+++ Study material +++

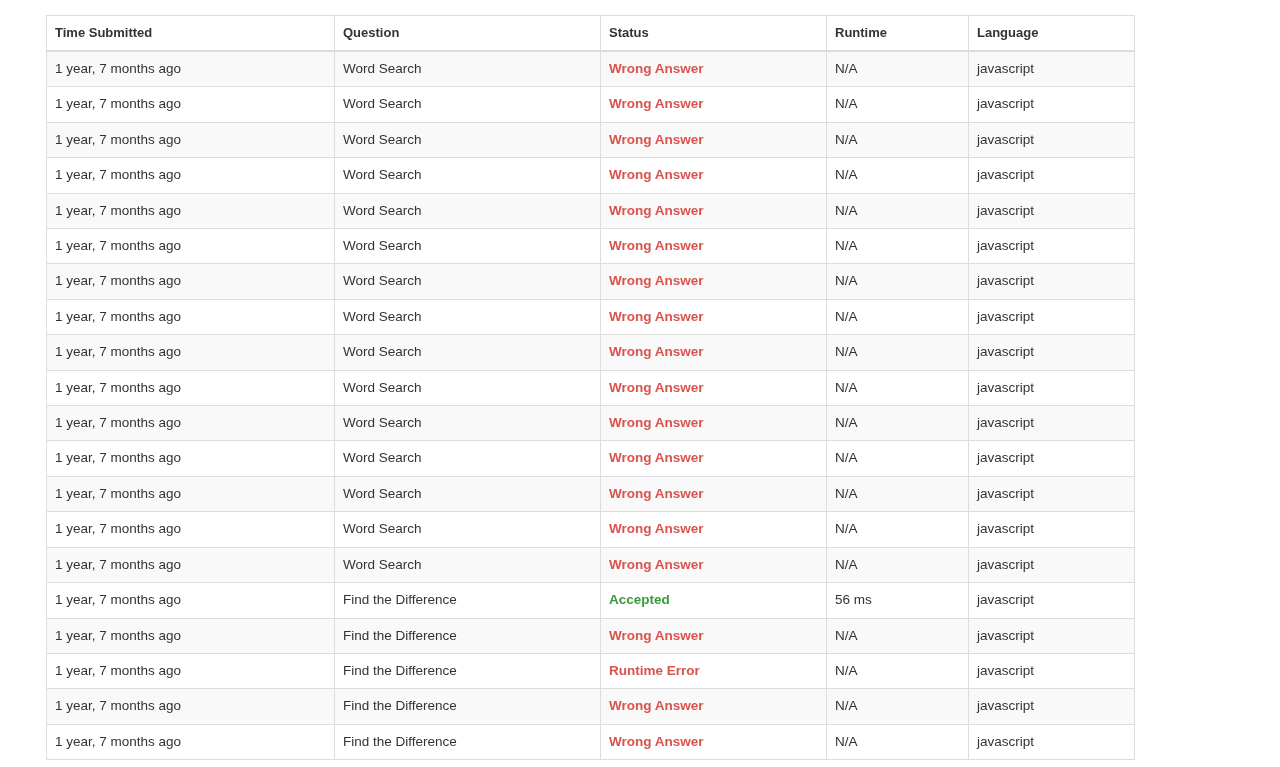  What do you see at coordinates (714, 671) in the screenshot?
I see `status-cell: Runtime Error` at bounding box center [714, 671].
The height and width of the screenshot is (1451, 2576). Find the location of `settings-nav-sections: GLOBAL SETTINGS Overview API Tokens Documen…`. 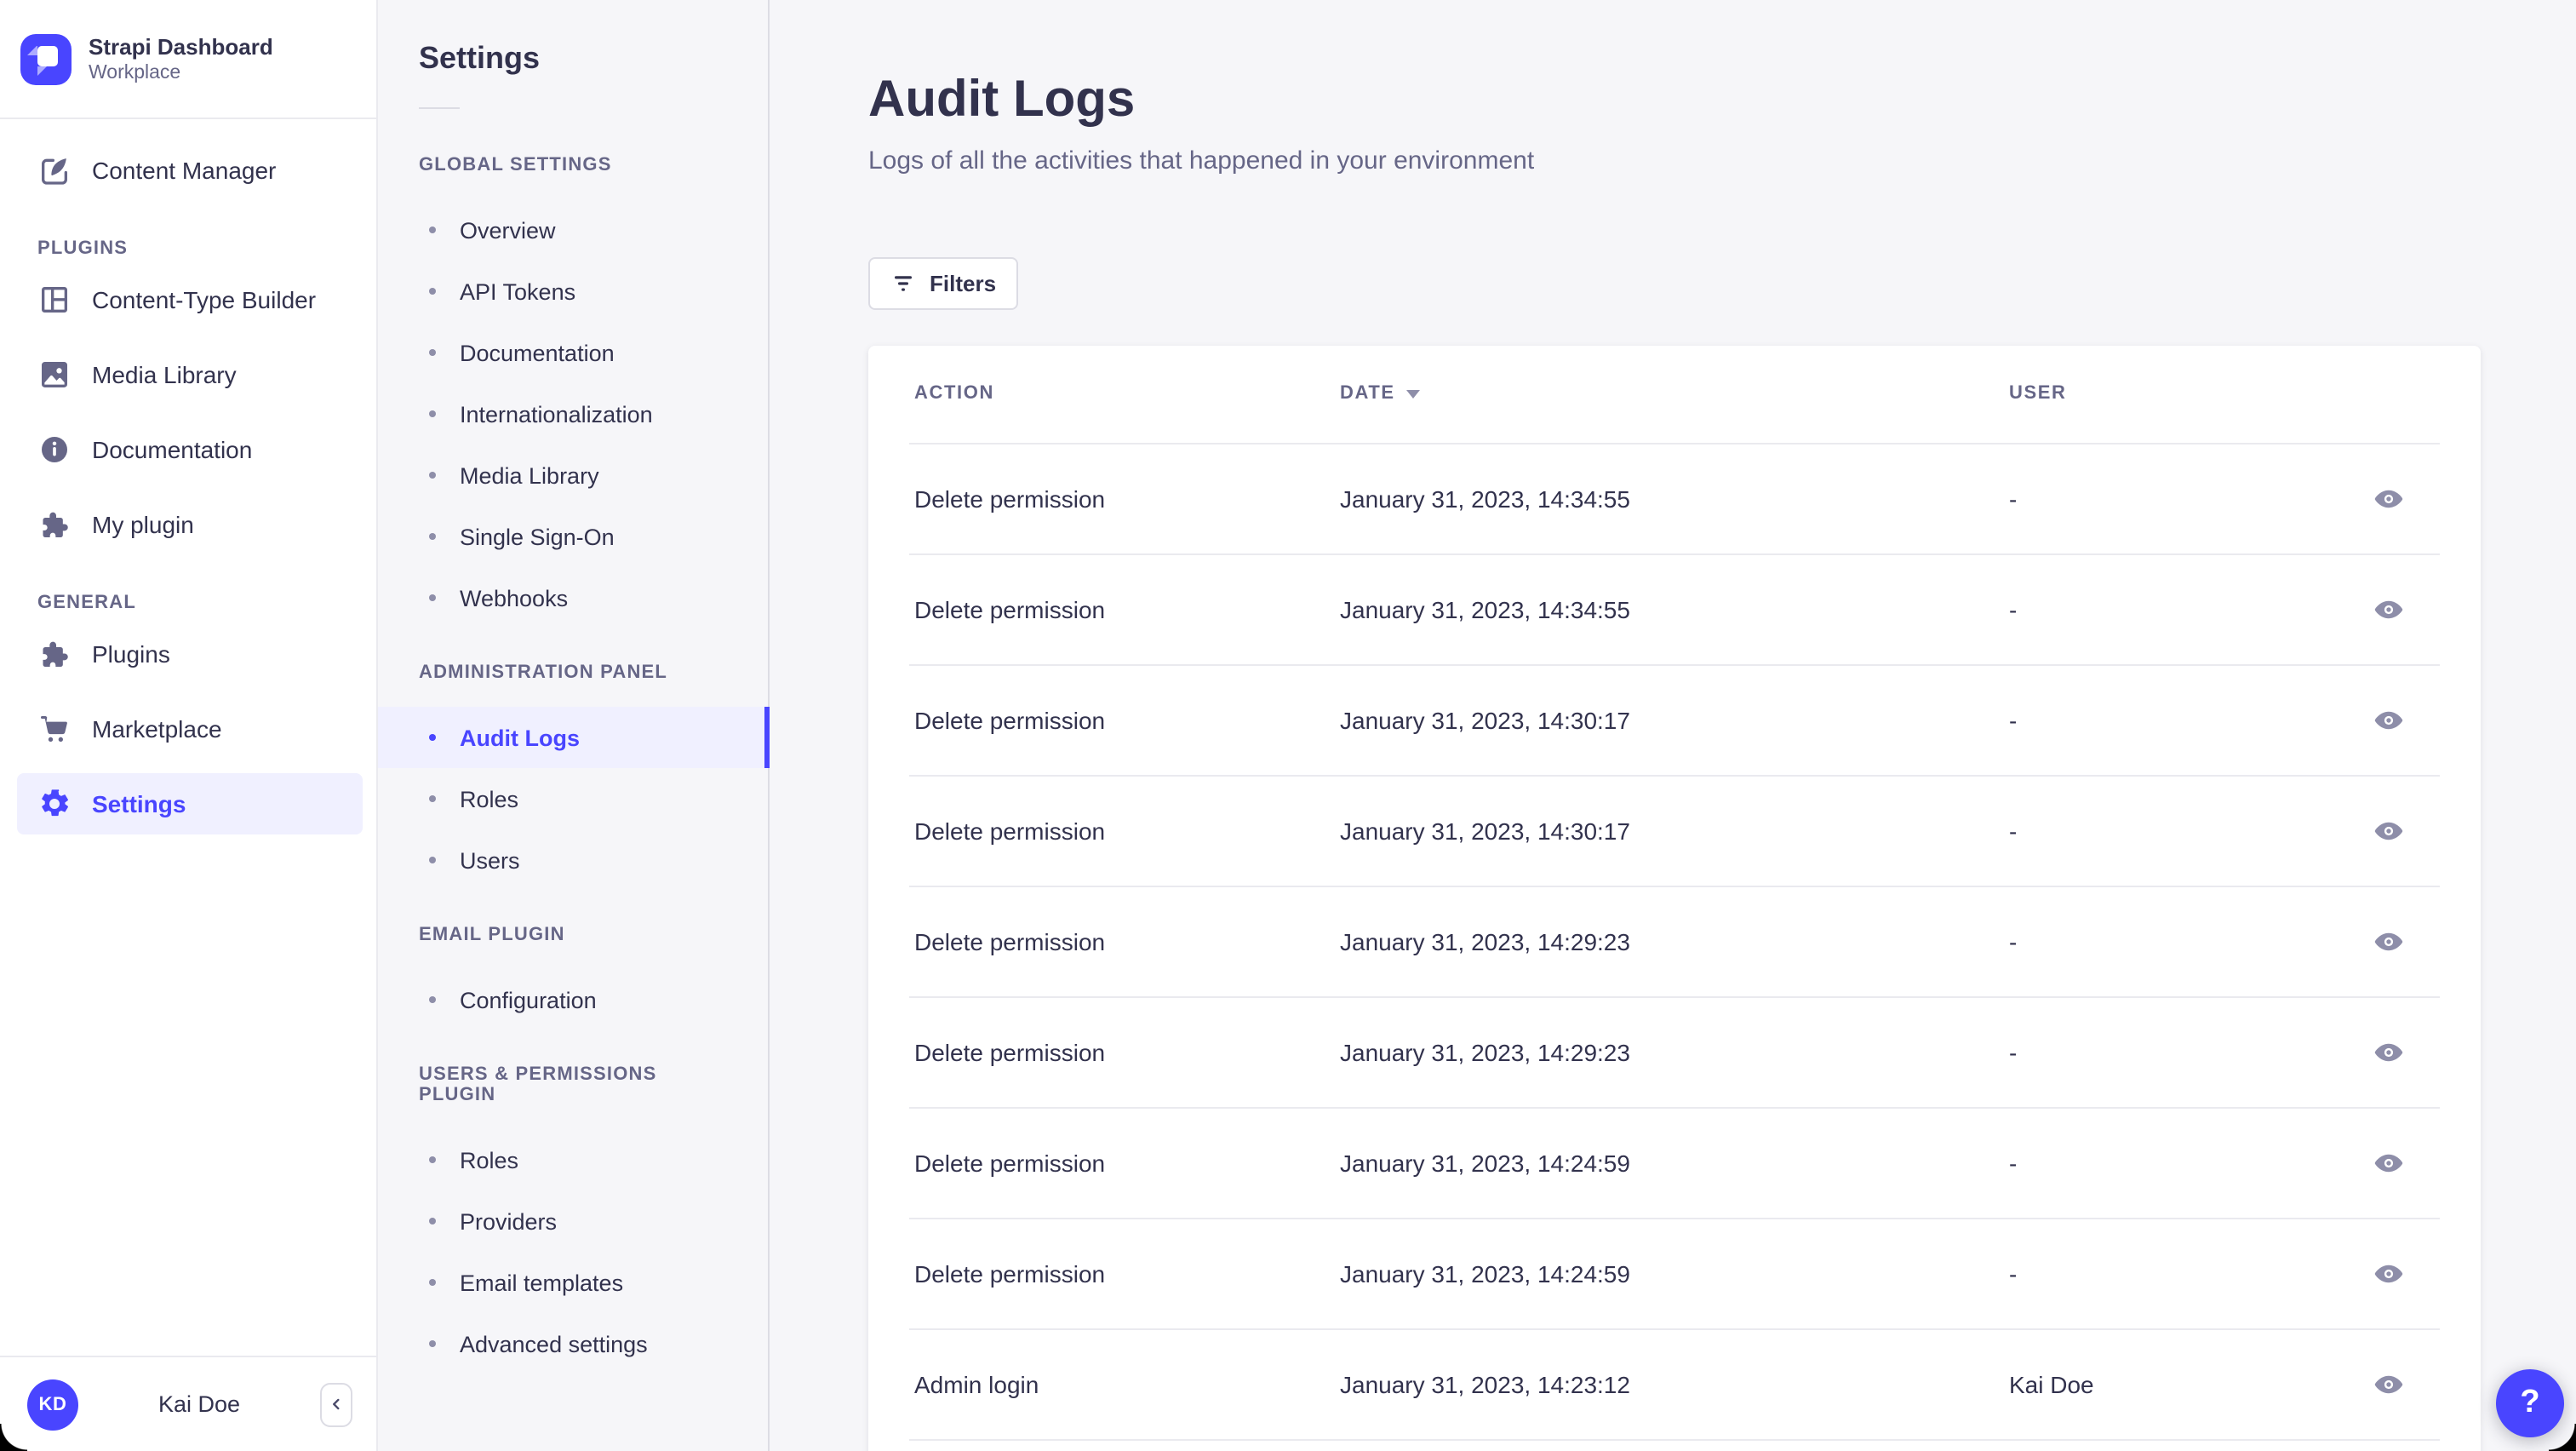

settings-nav-sections: GLOBAL SETTINGS Overview API Tokens Documen… is located at coordinates (574, 764).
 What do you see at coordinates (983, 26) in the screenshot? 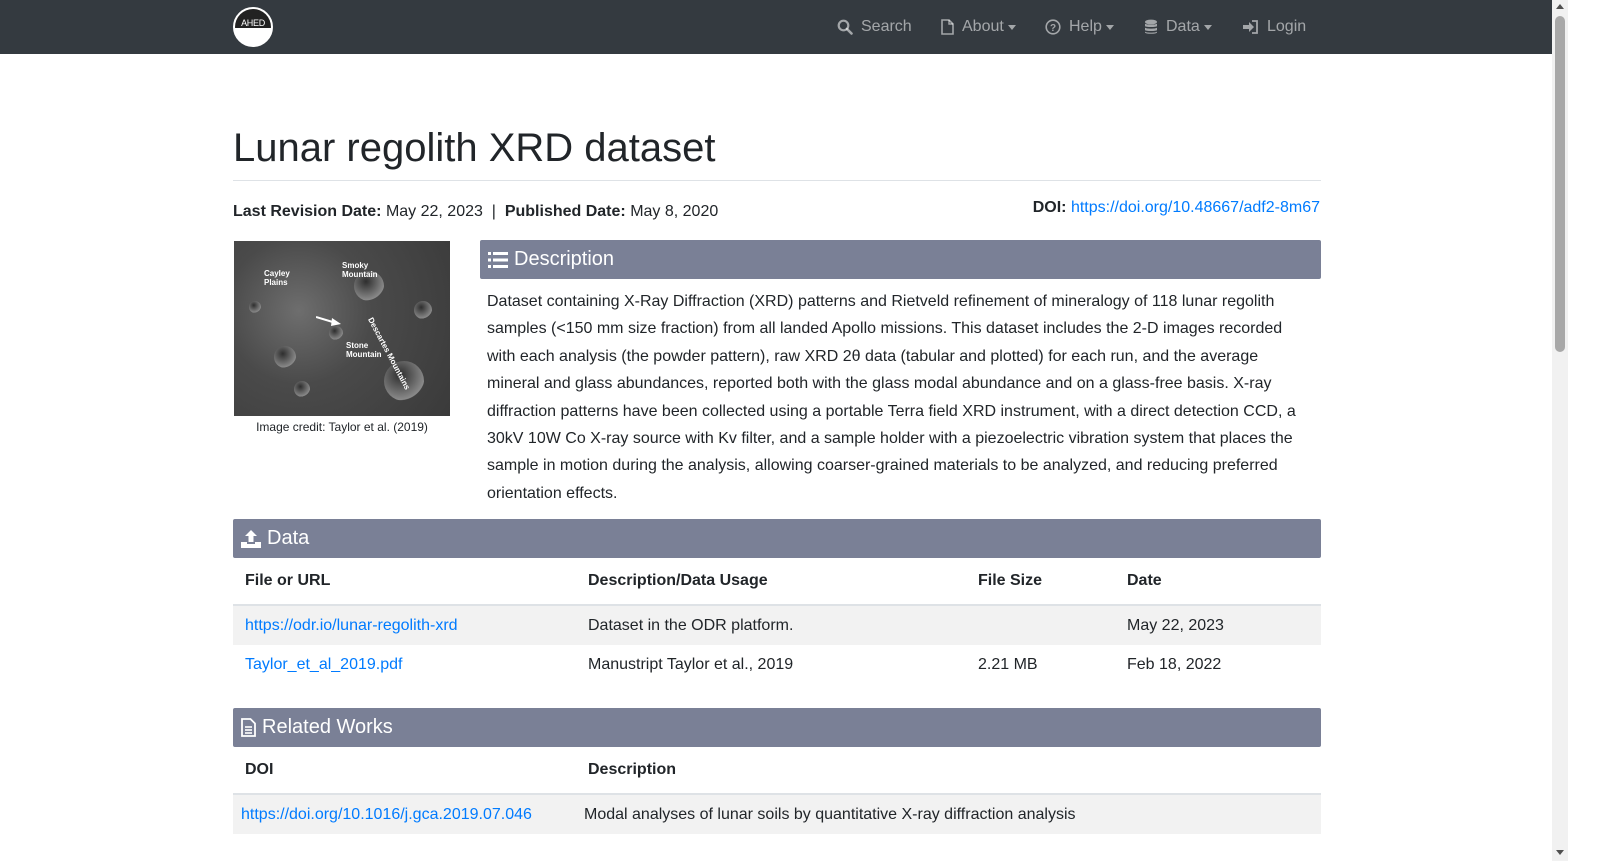
I see `nav-about-label: About` at bounding box center [983, 26].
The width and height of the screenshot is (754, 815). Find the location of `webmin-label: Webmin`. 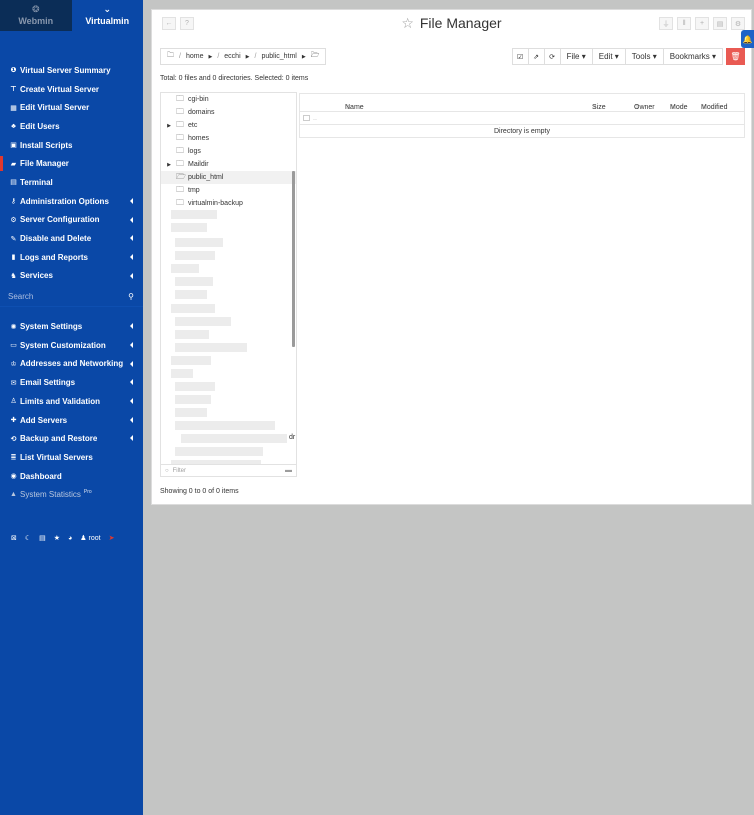

webmin-label: Webmin is located at coordinates (36, 21).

+++

Turn every line of the records above into a JSON list of strings, with one string per line and no entries for blank lines. Drop the picture markers from the strings.

Expected output:
[
  "  What do you see at coordinates (714, 671) in the screenshot?",
  "I see `status-cell: Runtime Error` at bounding box center [714, 671].",
  "The height and width of the screenshot is (1451, 2576). Find the location of `settings-nav-sections: GLOBAL SETTINGS Overview API Tokens Documen…`. ",
  "settings-nav-sections: GLOBAL SETTINGS Overview API Tokens Documen… is located at coordinates (574, 764).",
  " What do you see at coordinates (983, 26) in the screenshot? ",
  "I see `nav-about-label: About` at bounding box center [983, 26].",
  "The width and height of the screenshot is (754, 815). Find the location of `webmin-label: Webmin`. ",
  "webmin-label: Webmin is located at coordinates (36, 21)."
]